Question

If $arg\left(z^{3/8}\right)=\frac{1}{2}arg(z^2+\overline{z}{z}^{1/2})$, then

• A. $\left|z\right|=1$
• B. $z=\overline{z}$
• C. $Re\left(z\right)=0$
• D. $Im\left(z\right)=0$

Answer 1

Answer: (A), (B), (D)

The correct options are
A $z=\overline{z}$
B $Im\left(z\right)=0$
D $\left|z\right|=1$

A,B,D

We have,

$arg\left(z^{\frac{3}{8}}\right)=\frac{1}{2}arg(z^2+\overline{z}{z}^{\frac{1}{2}})\Rightarrow arg\left(z^{\frac{3}{4}}\right)-arg(z^2+\overline{z}{z}^{\frac{1}{2}})=0$ (since $2arg\left(z\right)=arg\left(z^2\right)$)
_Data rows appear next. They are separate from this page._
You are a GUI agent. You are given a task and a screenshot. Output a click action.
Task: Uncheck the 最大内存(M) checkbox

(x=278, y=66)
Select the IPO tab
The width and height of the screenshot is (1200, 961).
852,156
$\Rightarrow arg\left(\frac{z^2+\overline{z}{z}^{\frac{1}{2}}}{z^{\frac{3}{4}}}\right)=0\Rightarrow Im(z^{\frac{5}{4}}+\frac{\overline{z}}{z^{\frac{1}{4}}})=0$

$\Rightarrow z^{\frac{5}{4}}+\frac{\overline{z}}{z^{\frac{1}{4}}}=({\overline{z}}^{\frac{5}{4}}+\frac{z}{{\overline{z}}^{\frac{1}{4}}})\Rightarrow z^{\frac{5}{4}}+\frac{\overline{z}}{{\left|z\right|}^{\frac{1}{2}}}{\overline{z}}^{\frac{1}{4}}=({\overline{z}}^{\frac{5}{4}}+\frac{z{z}^{\frac{1}{4}}}{{\left|z\right|}^{\frac{1}{2}}})$

$\Rightarrow z^{\frac{5}{4}}-{\overline{z}}^{\frac{5}{4}}=\left(\frac{z^{\frac{5}{4}}-{\overline{z}}^{\frac{5}{4}}}{{\left|z\right|}^{\frac{1}{2}}}\right)\Rightarrow (z^{\frac{5}{4}}-{\overline{z}}^{\frac{5}{4}})(1-\frac{1}{{\left|z\right|}^{\frac{1}{2}}})=0$

thus, $z=\overline{z},\left|z\right|=1$